Markham Hislop: I’ve been doing quite a few interviews with economists and utility policymakers about electricity markets. It’s a very hot topic these days because those jurisdictions – Alberta in Canada, a number of American states and to  certain extent in Europe – have markets that are operating efficiently to a greater or lesser degree. There’s been all sorts of lessons learned and still more fine-tuning to do. Regional electricity markets have become a hot topic lately. There are already regional markets in your area, with BC and Alberta being part of those. Is there any part of your plan that includes expanding those markets and further developing them, bringing in different types of markets to fill in gaps in the current regime?

Ben Kujala: We’re focused on long-term planning, whereas obviously markets tend to be about short-term operations. We have some ways to simulate what would happen in the West if we did have more efficient markets that we’re going to be work into our planning.

A good example is the planning reserve margin. We need to build enough generating capacity for our peak load plus some percentage, just in case. We’re very comfortable about that approach. If our forecast is wrong, we’ve got extra generation to make sure that we meet that peak. One of our theories is that with more efficient markets, we might be able to lower that planning reserve margin. That reduces the need to build new resources provide and provides some diversity as well.

But of course, any specific market is so detailed that I think to say, this is an organized market and this is not. And just be able to do a scenario and say, this is what it would be. It doesn’t work because

Every organized market I know of has different rules of engagement, different ways they’re set up, and different secondary markets (for example, ancillary services). The details matter a lot in terms of what you would project would happen in terms of planning.

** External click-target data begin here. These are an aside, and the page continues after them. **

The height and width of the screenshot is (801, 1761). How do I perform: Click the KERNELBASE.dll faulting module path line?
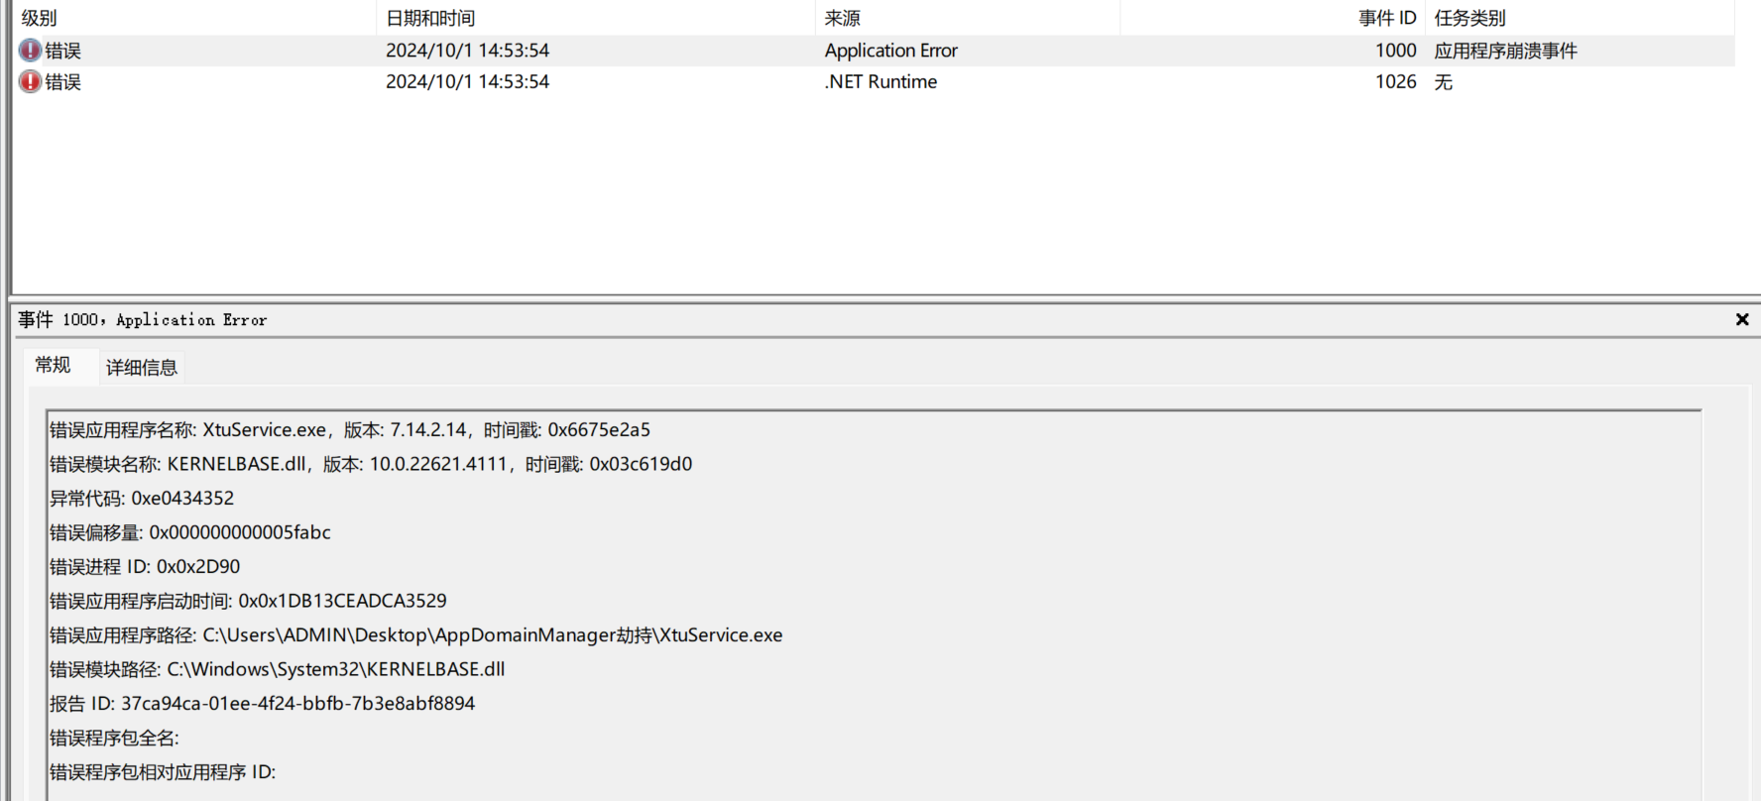click(x=278, y=670)
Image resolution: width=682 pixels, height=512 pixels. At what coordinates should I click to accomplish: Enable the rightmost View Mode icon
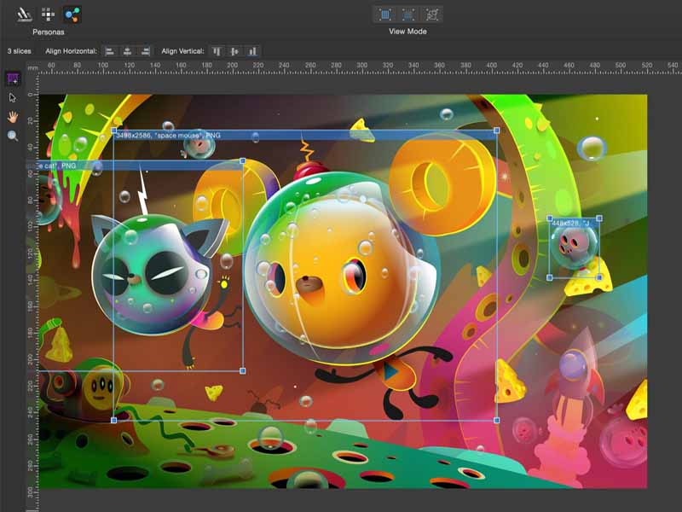432,15
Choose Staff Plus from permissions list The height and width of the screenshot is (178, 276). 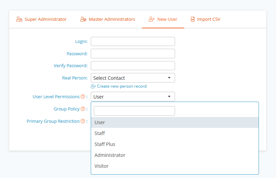point(175,144)
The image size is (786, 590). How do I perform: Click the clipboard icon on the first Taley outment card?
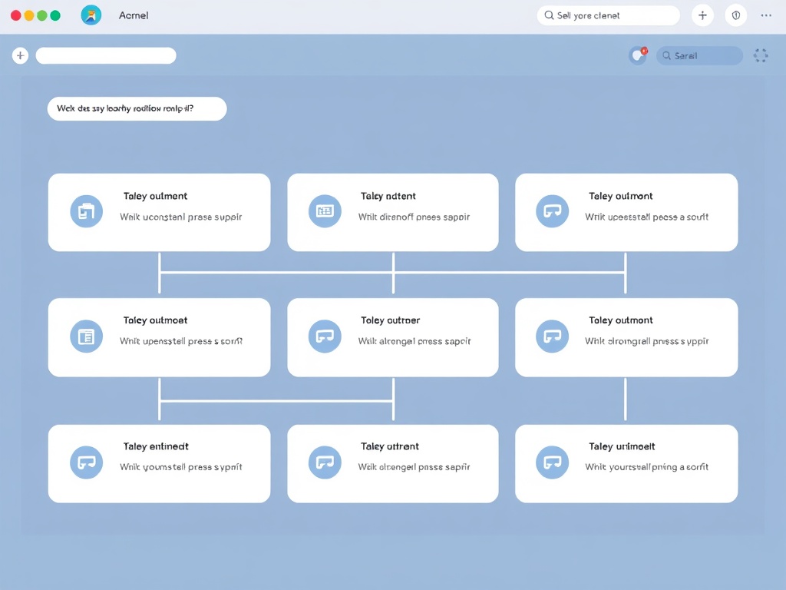[86, 210]
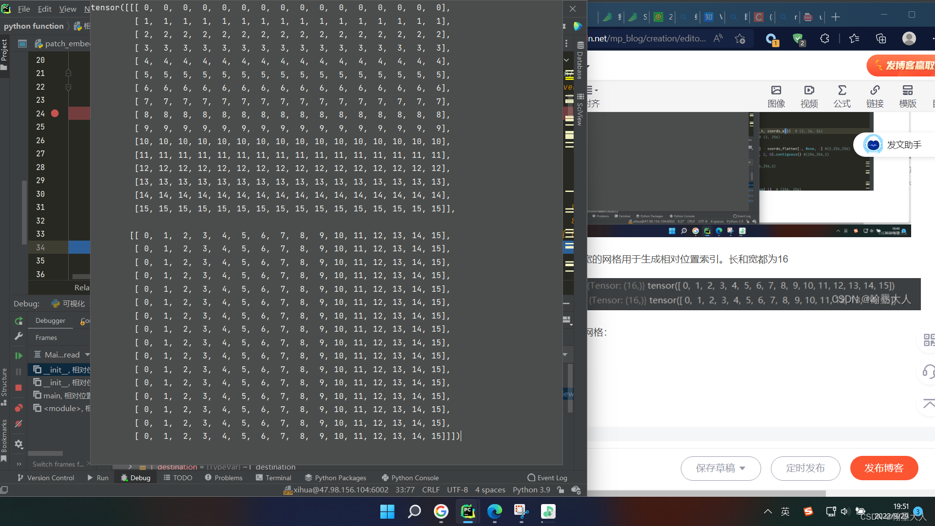
Task: Toggle the breakpoint on line 24
Action: coord(55,113)
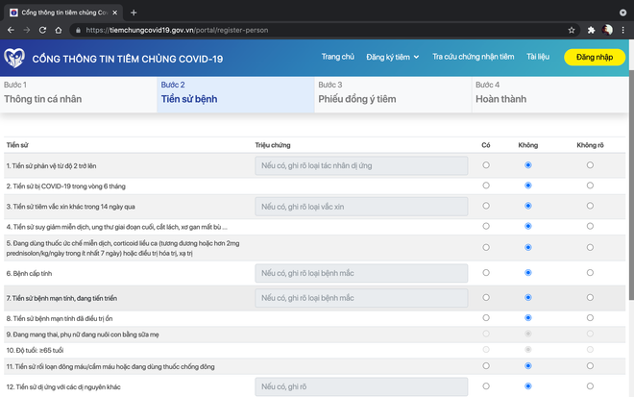Open a new browser tab with plus
The image size is (634, 397).
click(134, 12)
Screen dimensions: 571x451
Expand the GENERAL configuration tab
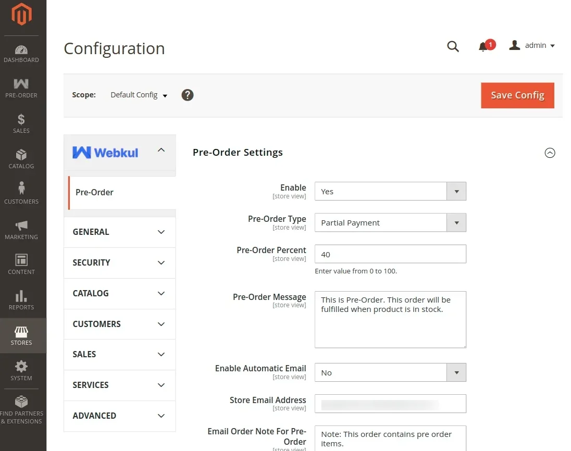click(x=119, y=232)
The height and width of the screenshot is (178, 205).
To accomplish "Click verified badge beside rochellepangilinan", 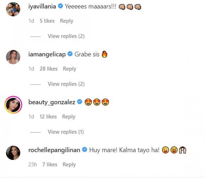I will (85, 150).
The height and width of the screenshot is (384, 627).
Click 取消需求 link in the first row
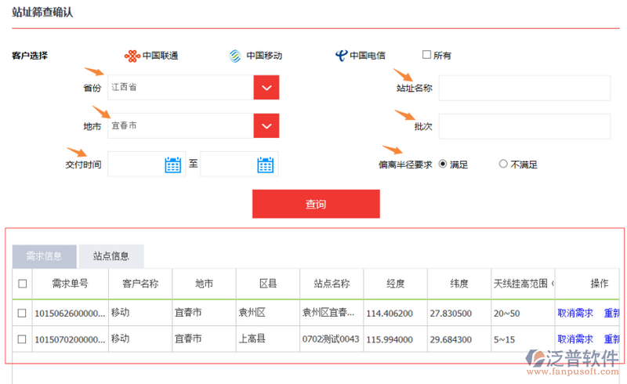coord(575,313)
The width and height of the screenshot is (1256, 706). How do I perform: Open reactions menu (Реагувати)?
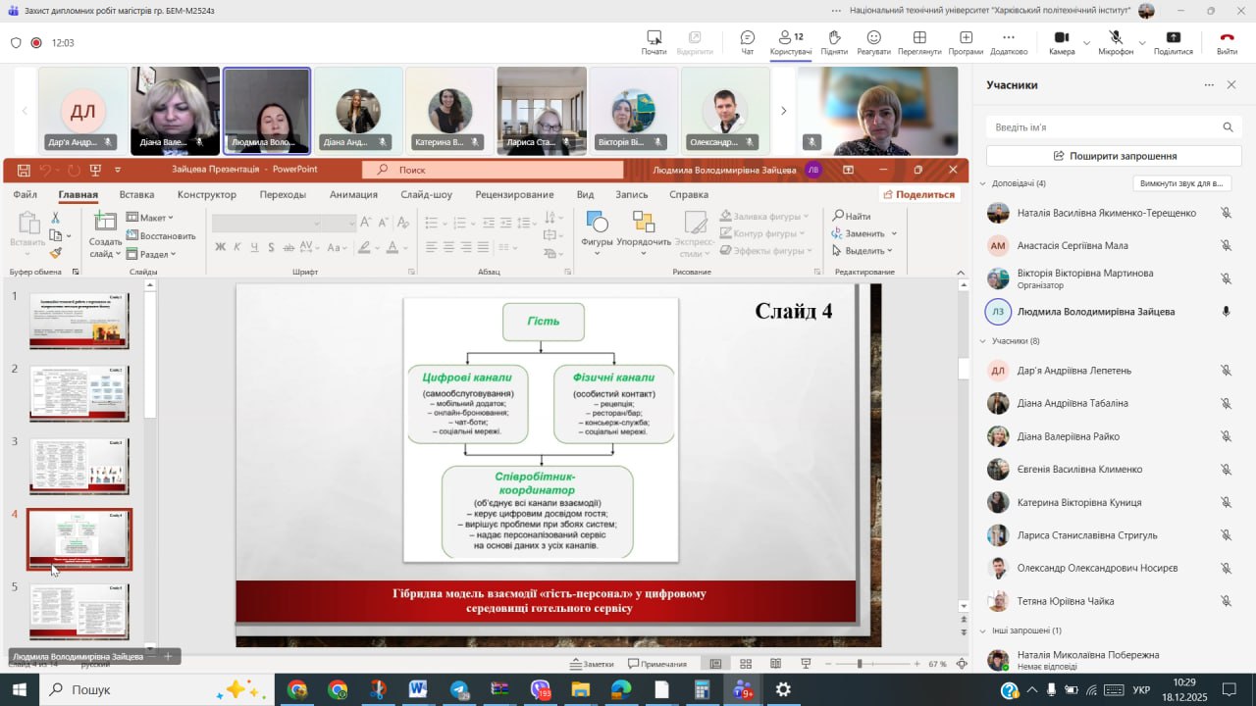point(873,37)
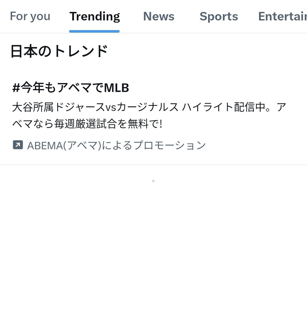Tap the ベマなら毎週厳選試合を無料で! text line

click(x=87, y=124)
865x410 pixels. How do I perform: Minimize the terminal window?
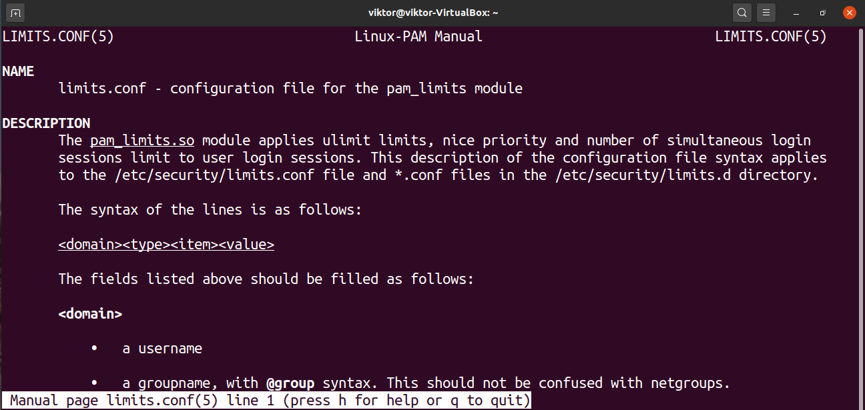click(x=797, y=13)
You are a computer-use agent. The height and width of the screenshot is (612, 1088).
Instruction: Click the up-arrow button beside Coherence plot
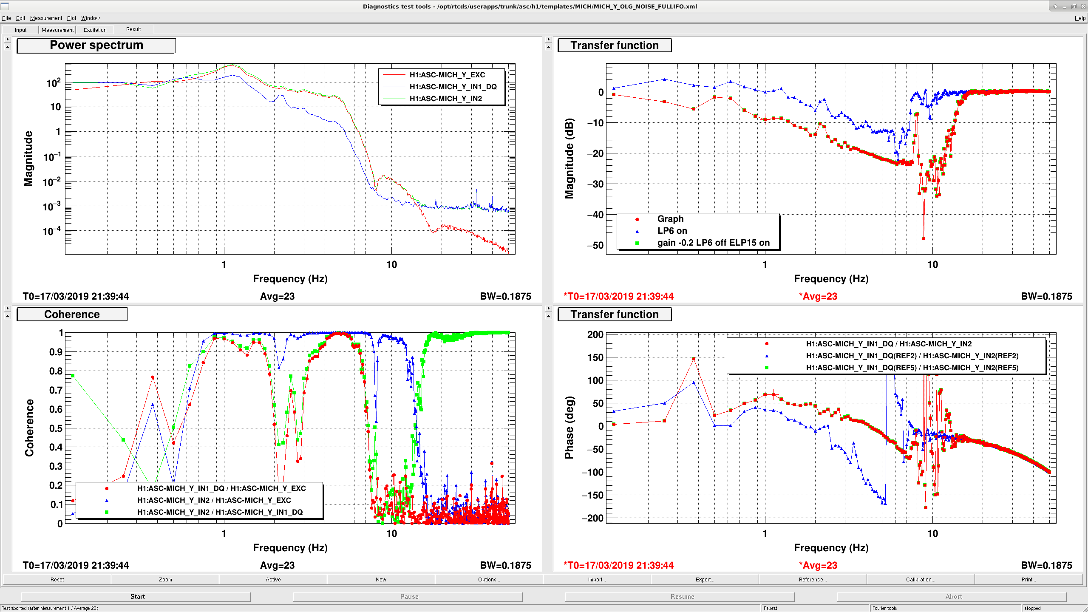click(x=7, y=316)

The best we can do is say, well, here are some things that an organized market could have an impact on and we’ll look at those areas.

Markham Hislop: I interviewed Severen Borenstein, who’s an economist at Berkeley and also sits on the board of the California independent system operator. Kind of a unique perspective that he has and he’s a big proponent of demand management. For example, allowing utilities to turn people’s air conditioning down when the system is strained. so they use less electricity when there’s high demand. He says demand management is being enabled to a large degree with new technologies and I’m wondering the extent to which those technologies are playing into your planning process.

Ben Kujala: We always start with a  world where we have a potential for demand response or demand management, as you’re talking about, and the potential for conservation or energy efficiency. Demand response in our last power plan was a great resource. It provided capacity in a system where you had a lot of surplus energy, but you needed capacity, when you’re building a lot renewables. And that tends to be the way systems are going especially prior to retiring a lot of traditional thermal generation. You will have a system with a lot of energy in it and you need capacity and demand response is an excellent resource for that.

Because of course our system, depending on the water year can have a very different amount of hydrogeneration in it. And so it might be in a really wet year, you know, we’re not going to use these programs at all, but we want to make sure that they’re available for that dry year. And I think it’s shown a lot of value because it’s, it’s not super expensive to build, it’s way cheaper than building a peaking gas plant and letting it sit there for 10 years without ever being used.

Demand response also has the ability to easily scale up and scale down.